CENTRAFRIQUE : LA NOUVELLE TENDANCE ÉLECTORALE AFRICAINE « DEUX TOURS DE SCRUTIN DANS LA CONSTITUTION MAIS UN SEUL TOUR DANS LES FAITS » EST-ELLE ENVISAGEABLE EN CENTRAFRIQUE ?

Monsieur Bernard Selembi Doudou, l'auteur de l'article. Photo de courtoisie.
Monsieur Bernard Selembi Doudou, l’auteur de l’article. Photo de courtoisie.

 

Bangui, République centrafricaine, samedi, 12 décembre 2020 (Corbeaunews-Centrafrique).
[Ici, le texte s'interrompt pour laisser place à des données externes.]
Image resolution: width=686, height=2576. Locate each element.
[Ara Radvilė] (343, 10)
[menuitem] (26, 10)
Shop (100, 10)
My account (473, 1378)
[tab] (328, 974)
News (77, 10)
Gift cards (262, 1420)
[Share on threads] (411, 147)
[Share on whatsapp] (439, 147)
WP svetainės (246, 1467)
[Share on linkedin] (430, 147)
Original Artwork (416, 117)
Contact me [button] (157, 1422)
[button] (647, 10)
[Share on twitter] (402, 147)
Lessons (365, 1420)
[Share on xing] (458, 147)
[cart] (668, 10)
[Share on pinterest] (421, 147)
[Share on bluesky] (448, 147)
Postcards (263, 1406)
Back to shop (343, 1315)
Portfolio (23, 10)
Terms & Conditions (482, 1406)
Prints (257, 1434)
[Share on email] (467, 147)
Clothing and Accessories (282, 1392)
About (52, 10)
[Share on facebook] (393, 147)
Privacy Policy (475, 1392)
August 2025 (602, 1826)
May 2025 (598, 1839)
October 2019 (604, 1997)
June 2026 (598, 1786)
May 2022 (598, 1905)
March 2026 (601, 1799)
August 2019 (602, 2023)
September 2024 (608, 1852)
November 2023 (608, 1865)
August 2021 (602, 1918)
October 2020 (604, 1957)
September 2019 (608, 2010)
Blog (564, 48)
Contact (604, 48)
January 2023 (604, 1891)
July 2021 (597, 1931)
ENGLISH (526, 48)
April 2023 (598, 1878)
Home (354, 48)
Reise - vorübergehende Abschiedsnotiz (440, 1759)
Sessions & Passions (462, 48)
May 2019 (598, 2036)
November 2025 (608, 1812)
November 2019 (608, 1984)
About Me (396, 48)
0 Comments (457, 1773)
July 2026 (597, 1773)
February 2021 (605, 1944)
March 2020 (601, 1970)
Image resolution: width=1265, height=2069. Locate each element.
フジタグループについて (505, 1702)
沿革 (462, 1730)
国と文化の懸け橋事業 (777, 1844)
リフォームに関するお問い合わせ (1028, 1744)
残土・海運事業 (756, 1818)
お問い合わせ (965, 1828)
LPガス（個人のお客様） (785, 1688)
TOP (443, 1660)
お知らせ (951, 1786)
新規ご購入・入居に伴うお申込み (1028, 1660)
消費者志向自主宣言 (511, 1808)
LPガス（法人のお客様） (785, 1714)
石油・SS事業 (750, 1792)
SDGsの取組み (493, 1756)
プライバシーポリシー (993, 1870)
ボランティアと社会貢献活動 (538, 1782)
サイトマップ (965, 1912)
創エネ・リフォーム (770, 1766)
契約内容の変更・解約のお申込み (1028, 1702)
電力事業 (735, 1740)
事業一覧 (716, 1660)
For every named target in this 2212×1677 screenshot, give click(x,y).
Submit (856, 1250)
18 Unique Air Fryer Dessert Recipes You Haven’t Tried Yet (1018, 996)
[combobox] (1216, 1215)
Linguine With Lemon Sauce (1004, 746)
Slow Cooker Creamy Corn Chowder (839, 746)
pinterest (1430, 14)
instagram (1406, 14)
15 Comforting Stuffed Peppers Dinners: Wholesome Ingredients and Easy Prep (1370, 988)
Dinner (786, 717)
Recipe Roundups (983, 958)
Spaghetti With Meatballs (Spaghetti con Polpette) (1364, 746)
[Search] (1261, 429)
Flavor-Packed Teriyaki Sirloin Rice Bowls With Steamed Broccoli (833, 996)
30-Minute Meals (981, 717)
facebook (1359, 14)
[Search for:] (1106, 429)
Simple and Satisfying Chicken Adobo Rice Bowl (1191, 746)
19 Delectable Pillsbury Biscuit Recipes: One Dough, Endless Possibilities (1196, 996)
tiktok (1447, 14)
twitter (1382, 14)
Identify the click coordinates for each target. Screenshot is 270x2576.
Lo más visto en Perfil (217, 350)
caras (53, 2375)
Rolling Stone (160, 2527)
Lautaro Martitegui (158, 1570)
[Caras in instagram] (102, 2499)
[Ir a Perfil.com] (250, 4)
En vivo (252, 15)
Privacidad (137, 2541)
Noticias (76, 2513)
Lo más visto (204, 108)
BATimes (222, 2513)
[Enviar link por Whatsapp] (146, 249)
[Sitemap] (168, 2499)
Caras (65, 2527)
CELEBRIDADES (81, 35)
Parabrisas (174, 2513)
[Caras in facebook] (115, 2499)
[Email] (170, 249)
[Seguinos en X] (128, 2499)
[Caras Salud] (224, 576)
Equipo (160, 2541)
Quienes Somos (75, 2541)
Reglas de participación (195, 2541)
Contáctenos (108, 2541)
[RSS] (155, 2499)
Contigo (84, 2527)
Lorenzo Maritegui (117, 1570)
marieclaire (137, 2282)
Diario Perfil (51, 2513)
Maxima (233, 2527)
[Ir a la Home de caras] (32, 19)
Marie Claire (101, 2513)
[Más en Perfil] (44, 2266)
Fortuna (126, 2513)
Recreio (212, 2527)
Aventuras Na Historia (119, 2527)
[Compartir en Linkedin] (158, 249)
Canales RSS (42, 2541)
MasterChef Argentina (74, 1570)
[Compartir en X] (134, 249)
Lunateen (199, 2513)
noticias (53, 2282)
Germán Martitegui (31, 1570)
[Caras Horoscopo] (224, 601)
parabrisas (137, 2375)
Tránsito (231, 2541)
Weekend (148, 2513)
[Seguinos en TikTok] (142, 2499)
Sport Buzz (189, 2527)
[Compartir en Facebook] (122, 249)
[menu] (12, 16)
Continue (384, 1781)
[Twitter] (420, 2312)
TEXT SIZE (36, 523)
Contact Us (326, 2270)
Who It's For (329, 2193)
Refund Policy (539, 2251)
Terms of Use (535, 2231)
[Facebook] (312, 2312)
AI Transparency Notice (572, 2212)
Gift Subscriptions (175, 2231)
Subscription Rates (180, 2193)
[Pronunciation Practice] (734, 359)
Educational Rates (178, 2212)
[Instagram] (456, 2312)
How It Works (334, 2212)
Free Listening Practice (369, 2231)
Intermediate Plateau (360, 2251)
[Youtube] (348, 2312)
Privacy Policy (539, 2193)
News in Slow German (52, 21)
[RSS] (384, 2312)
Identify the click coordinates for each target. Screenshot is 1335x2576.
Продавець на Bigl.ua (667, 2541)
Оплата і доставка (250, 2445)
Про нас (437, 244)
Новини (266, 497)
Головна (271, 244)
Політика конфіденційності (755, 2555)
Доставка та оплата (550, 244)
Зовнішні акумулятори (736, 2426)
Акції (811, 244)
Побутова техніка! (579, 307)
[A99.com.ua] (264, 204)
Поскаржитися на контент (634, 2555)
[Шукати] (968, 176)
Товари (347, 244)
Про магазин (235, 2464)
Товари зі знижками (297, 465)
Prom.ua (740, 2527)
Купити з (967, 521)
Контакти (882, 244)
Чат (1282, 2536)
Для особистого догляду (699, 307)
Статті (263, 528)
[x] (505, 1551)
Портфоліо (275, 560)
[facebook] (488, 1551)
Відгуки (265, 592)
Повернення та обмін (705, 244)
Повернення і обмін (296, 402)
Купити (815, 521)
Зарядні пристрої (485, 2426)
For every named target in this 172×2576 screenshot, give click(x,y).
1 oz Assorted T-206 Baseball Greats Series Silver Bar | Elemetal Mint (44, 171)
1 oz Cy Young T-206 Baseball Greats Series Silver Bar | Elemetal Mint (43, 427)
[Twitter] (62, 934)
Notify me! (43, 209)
Depuis la conférence de la Baule en 1990 en France qui a marqué une étape importante dans le processus de démocratisation de l’Afrique à travers le multipartisme, plusieurs constitutions africaines calquées sur le modèle de la cinquième république française ont institutionnalisé la dévolution du pouvoir par le suffrage universel direct et au scrutin majoritaire à deux (2) tours.

 

C’est dans ce contexte qu’à l’instar des autres États africains, le constituant de la transition a prévu dans la constitution promulguée le 30 mars 2016 et plus particulièrement à son article 35 alinéa 1 les dispositions suivantes :

« le président de la république est élu au suffrage universel direct et au scrutin secret, majoritaire à deux (2) tours ».

Force est de constater avec amertume et désolation qu’au cours de cette dernière décennie, les élections présidentielles africaines telles qu’en Côte d’Ivoire, en Guinée Conakry, au Burkina Faso et récemment au Ghana sont marquées et estampillées par le slogan de « un (1) coup K.O» synonyme de gagner le scrutin au premier tour.

Ainsi, gagner les élections présidentielles au premier tour est devenu la règle et le second tour constitue l’exception, autrement dit « deux tours dans les textes mais un seul tour dans les faits ». Cette pratique machiavélique qui s’assimile à un passage en force, un old up électoral  car ne reflétant pas l’expression de la volonté souveraine du peuple et qui appartient à une autre époque conforte la thèse du défunt président gabonais et traditionnel médiateur dans les crises centrafricaines qui disait qu’on « organise pas les élections pour les perdre ».

Inquiété par les tensions préélectorales qui menacent la sérénité des élections groupées du 27 décembre 2020, le citoyen lambda s’interroge :

Le second tour du scrutin pourtant prévu par les textes est-il en voie de disparition dans les processus électoraux ? Le mode de scrutin est-il la nouvelle parade pour se maintenir au pouvoir ? Faut-il changer le mode de scrutin en Centrafrique ? Pourquoi les présidents candidats à leur propre succession évitent toujours les seconds tours de scrutin ? Le contexte et la configuration politique actuelle permettent-ils de gagner le scrutin au premier tour ? Les nombreuses irrégularités qui ont émaillé le processus électoral sont-elles faites à desseins pour faciliter le old up électoral au premier tour ? L’invalidation de la candidature du président du KNK était-elle stratégique pour assouvir cette préoccupation ou était-elle juridique ? Le code de bonne conduite électorale imposé par la délégation de haut niveau de la Communauté Économique des États de l’Afrique Centrale (CEEAC) s’inscrit-il dans cette logique de « premier tour K.O » Peut-on parler d’un code de bonne conduite électorale sans concertation de la classe politique centrafricaine et sans consensus ? Si tel est le cas, ce code de bonne conduite électorale ne constitue t-il pas une invasion paradoxale de notre loi électorale ? Peut-on déduire que la communauté internationale joue t-elle le jeu du pouvoir ?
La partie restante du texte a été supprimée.